Last year, Indonesia and Norway signed the Oslo Pact, which will pay Indonesia up to US$1 billion to reduce carbon emissions by advancing forest-conservation initiatives. As part of the deal, Indonesia must halt the licensing of new agricultural plantations and logging concessions on peatlands and natural forest for two years. Clearing and logging must instead be directed to non-forest 'degraded' lands and to existing concessions. But the pact has a big loophole.

Indonesia is the world's third-largest emitter of greenhouse gases, caused mostly by rampant felling or burning of its rainforests and carbon-rich peat-swamp forests. The loss of these ecosystems also threatens major hot spots of global biodiversity. The hope is that the Oslo Pact and follow-on carbon payments can stem this tide.

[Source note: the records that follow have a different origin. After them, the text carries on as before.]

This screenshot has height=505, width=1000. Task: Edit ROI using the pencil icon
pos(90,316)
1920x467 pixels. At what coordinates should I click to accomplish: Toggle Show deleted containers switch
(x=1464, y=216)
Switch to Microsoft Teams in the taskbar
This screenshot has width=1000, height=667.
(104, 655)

However, President Susilo Bambang Yudhoyono of Indonesia has issued a two-year moratorium on new concessions for clearing or logging of peatlands and natural primary (old-growth) forest. Contrary to the Oslo Pact, vast expanses of selectively logged forests — which sustain substantial carbon stores and much biodiversity — are classed as 'degraded' and left out of the moratorium altogether. The net effect is that these natural forests could be re-logged or cleared for oil palm and pulpwood plantations. According to its Ministry of Forestry, Indonesia has 35.4 million hectares of logged forest that can be cleared, considerably more than the upper estimate of 20 million hectares of primary forest protected under the moratorium.

Many protected forests are in steep, mountainous areas that face little threat. The most imperilled forests, in the lowlands, are largely excluded from the deal because they have been logged previously. On top of this, the moratorium fails to protect shallow peatlands from conversion, or halt primary forests and deep peatlands from being cleared for sugar cane — one of the most rapidly expanding biofuel crops.

We urge Norway to insist that logged forests and clearance for sugar cane be included under the moratorium. Without doing so, this is little more than business as usual in Indonesia.